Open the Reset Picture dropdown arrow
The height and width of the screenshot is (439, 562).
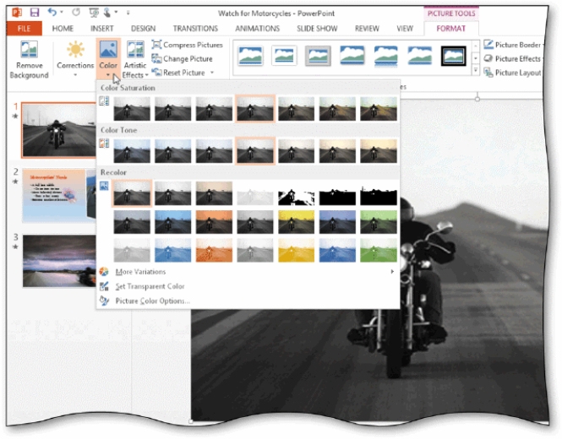pyautogui.click(x=212, y=73)
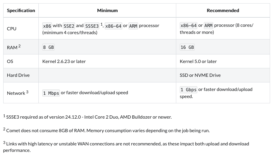
Task: Select the 1 Mbps code tag
Action: point(51,93)
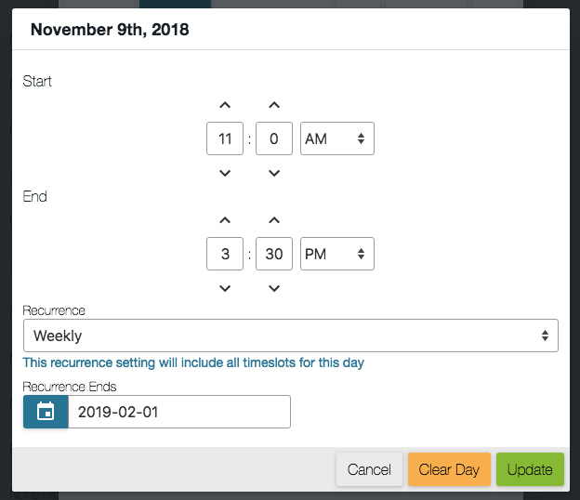The height and width of the screenshot is (500, 580).
Task: Increase the end minute with up chevron
Action: (274, 220)
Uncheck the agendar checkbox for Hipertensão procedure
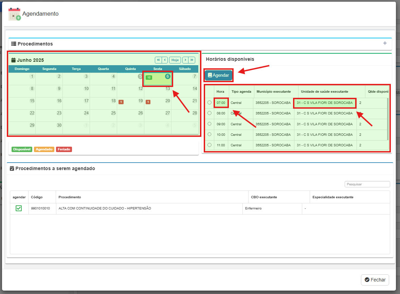The width and height of the screenshot is (400, 294). click(x=19, y=208)
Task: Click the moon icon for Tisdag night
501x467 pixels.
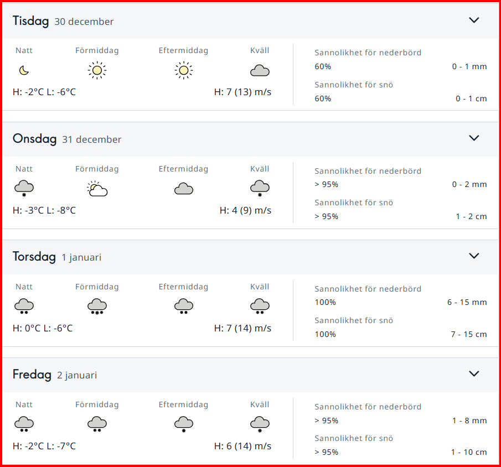Action: pyautogui.click(x=24, y=70)
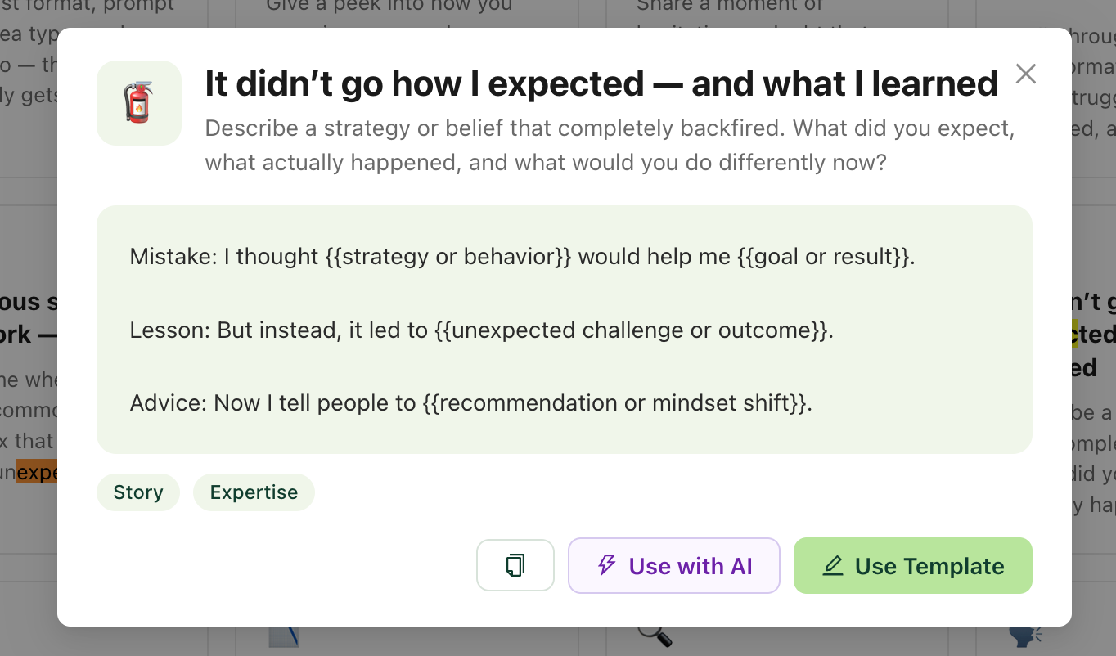Click the lightning bolt icon for AI
1116x656 pixels.
click(x=606, y=565)

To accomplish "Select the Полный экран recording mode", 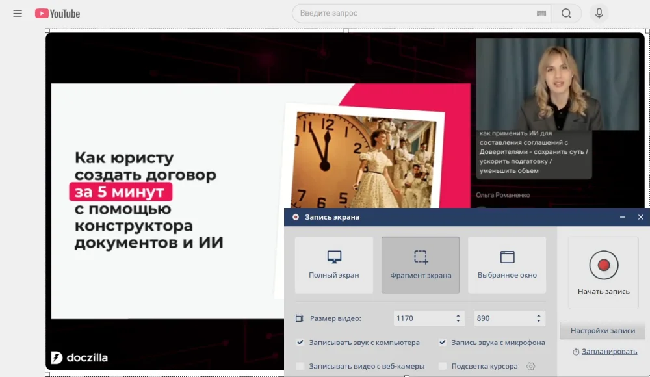I will (x=333, y=264).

+++

List every line of the records above that contains the word "Task".

Result of this exercise
Task: Select the 1 Mbps code tag
Task: Increase the end minute with up chevron
Task: Click the moon icon for Tisdag night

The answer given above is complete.